De esta forma, la planificación deja de ser una secuencia de decisiones independientes y pasa a considerar simultáneamente qué aeronave asignar, cuándo conviene modificar la salida de un vuelo y qué ruta debe seguir la carga dentro de la red logística.

Para desarrollar el modelo, el equipo utilizó tres años de registros reales de operaciones de carga aérea correspondientes a una red de 43 aeropuertos en China (Foto: Shutterstock)

Una planificación adaptada a la incertidumbre

La metodología propuesta se basa en un modelo de programación estocástica diseñado para gestionar operaciones bajo condiciones de incertidumbre.

En una primera instancia, se realiza la planificación inicial de la operación antes de conocer los tiempos reales de vuelo. Posteriormente, una vez observado el escenario operativo, el sistema permite introducir ajustes para minimizar impactos sobre la red.

Entre las acciones contempladas se encuentran retrasar deliberadamente la salida de una aeronave para esperar una carga determinada, modificar rutas previstas o reasignar recursos para evitar interrupciones mayores en etapas posteriores.

Según los investigadores, este enfoque permite mejorar tanto la robustez operativa como el desempeño económico de las compañías de carga aérea frente a escenarios cambiantes.

“El estudio demuestra que considerar explícitamente la incertidumbre mejora significativamente la robustez y desempeño económico de las operaciones de carga aérea”, explicó Delgado.

Datos reales y miles de escenarios posibles

Para desarrollar el modelo, el equipo utilizó tres años de registros reales de operaciones de carga aérea correspondientes a una red de 43 aeropuertos en China.

La base de datos permitió construir miles de escenarios potenciales mediante técnicas avanzadas de optimización matemática e inteligencia computacional.

A partir de esa información, los investigadores diseñaron algoritmos capaces de representar diferentes condiciones operativas y evaluar cómo responder ante variaciones en los tiempos de vuelo.

El objetivo fue generar una herramienta que permita a las compañías tomar decisiones con una visión más amplia de los riesgos operativos asociados a la incertidumbre.

Aplicaciones para la logística y el comercio electrónico

Aunque se trata de una investigación aplicada, sus posibles aplicaciones alcanzan a múltiples segmentos de la logística moderna.

Una planificación más flexible y preparada para escenarios variables podría contribuir a reducir retrasos en entregas, mejorar la utilización de recursos y aumentar la confiabilidad operativa de las compañías de carga aérea.

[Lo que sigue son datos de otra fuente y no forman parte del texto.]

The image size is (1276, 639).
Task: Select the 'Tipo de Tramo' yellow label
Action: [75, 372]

Los investigadores destacan que este tipo de herramientas adquiere especial relevancia en sectores donde los tiempos de entrega son determinantes, como el transporte de productos farmacéuticos, alimentos perecederos, repuestos industriales y envíos de comercio electrónico.

Asimismo, la metodología podría ayudar a las empresas a gestionar de forma más eficiente los efectos de fenómenos climáticos, congestiones aeroportuarias y otros factores que habitualmente generan interrupciones en las cadenas logísticas.

El próximo paso: integrar inteligencia artificial y logística multimodal

La línea de investigación continuará evolucionando hacia modelos más orientados al uso intensivo de datos y técnicas de aprendizaje automático.

Entre los desarrollos previstos se encuentra la incorporación de variables contextuales como velocidad del viento, temperatura o presión atmosférica para mejorar la predicción de tiempos de vuelo y optimizar las decisiones operativas.

Los investigadores también proyectan ampliar el alcance de la metodología hacia redes multimodales que integren transporte aéreo y terrestre, permitiendo gestionar cadenas logísticas más complejas desde una perspectiva unificada.

La iniciativa se enmarca en una línea de investigación orientada al desarrollo de herramientas para mejorar la toma de decisiones en operaciones de carga aérea bajo incertidumbre. El objetivo es contribuir a la construcción de sistemas logísticos más eficientes, resilientes y preparados para responder a entornos operativos cada vez más dinámicos.